(Work to be completed): Would you please return all of the entries below exactly as shown?

(Records for the task):
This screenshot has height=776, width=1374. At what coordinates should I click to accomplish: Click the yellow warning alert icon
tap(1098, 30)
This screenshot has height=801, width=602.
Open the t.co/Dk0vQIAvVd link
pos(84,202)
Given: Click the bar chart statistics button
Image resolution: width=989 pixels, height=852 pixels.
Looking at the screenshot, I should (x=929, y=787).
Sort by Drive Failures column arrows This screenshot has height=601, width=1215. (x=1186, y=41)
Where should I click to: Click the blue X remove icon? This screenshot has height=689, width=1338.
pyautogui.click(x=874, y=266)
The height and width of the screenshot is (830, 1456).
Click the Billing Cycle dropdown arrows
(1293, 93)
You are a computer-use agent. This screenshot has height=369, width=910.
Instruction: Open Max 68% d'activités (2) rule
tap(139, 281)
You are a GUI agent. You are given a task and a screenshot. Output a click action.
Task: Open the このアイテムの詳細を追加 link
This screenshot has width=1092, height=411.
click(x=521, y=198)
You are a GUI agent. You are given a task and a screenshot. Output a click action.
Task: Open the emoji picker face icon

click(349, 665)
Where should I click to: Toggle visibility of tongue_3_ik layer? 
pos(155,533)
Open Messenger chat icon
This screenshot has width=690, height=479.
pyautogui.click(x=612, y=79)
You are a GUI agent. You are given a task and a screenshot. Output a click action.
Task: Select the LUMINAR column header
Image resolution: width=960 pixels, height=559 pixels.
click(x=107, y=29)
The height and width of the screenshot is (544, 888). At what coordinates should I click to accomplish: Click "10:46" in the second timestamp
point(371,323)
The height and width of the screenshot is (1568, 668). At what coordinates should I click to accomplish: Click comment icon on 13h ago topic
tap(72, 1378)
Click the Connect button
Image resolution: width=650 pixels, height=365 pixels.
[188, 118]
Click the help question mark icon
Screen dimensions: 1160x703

(Output of the exercise):
This screenshot has height=776, width=1374. At what coordinates should I click to accomplish: Click the yellow warning alert icon
tap(1098, 30)
This screenshot has height=801, width=602.
Open the t.co/Dk0vQIAvVd link
pos(84,202)
Given: Click the bar chart statistics button
Image resolution: width=989 pixels, height=852 pixels.
Looking at the screenshot, I should (x=929, y=787).
Sort by Drive Failures column arrows This screenshot has height=601, width=1215. (x=1186, y=41)
Where should I click to: Click the blue X remove icon? This screenshot has height=689, width=1338.
pyautogui.click(x=874, y=266)
The height and width of the screenshot is (830, 1456).
Click the Billing Cycle dropdown arrows
(1293, 93)
You are a computer-use agent. This screenshot has height=369, width=910.
Instruction: Open Max 68% d'activités (2) rule
tap(139, 281)
You are a GUI agent. You are given a task and a screenshot. Output a click action.
Task: Open the このアイテムの詳細を追加 link
This screenshot has width=1092, height=411.
click(x=521, y=198)
You are a GUI agent. You are given a task and a screenshot. Output a click action.
Task: Open the emoji picker face icon

click(349, 665)
Where should I click to: Toggle visibility of tongue_3_ik layer? 
pos(155,533)
Open Messenger chat icon
This screenshot has width=690, height=479.
pyautogui.click(x=612, y=79)
You are a GUI agent. You are given a task and a screenshot. Output a click action.
Task: Select the LUMINAR column header
Image resolution: width=960 pixels, height=559 pixels.
click(x=107, y=29)
The height and width of the screenshot is (544, 888). At what coordinates should I click to accomplish: Click "10:46" in the second timestamp
point(371,323)
The height and width of the screenshot is (1568, 668). At what coordinates should I click to accomplish: Click comment icon on 13h ago topic
tap(72, 1378)
Click the Connect button
Image resolution: width=650 pixels, height=365 pixels.
[188, 118]
Click the help question mark icon
Screen dimensions: 1160x703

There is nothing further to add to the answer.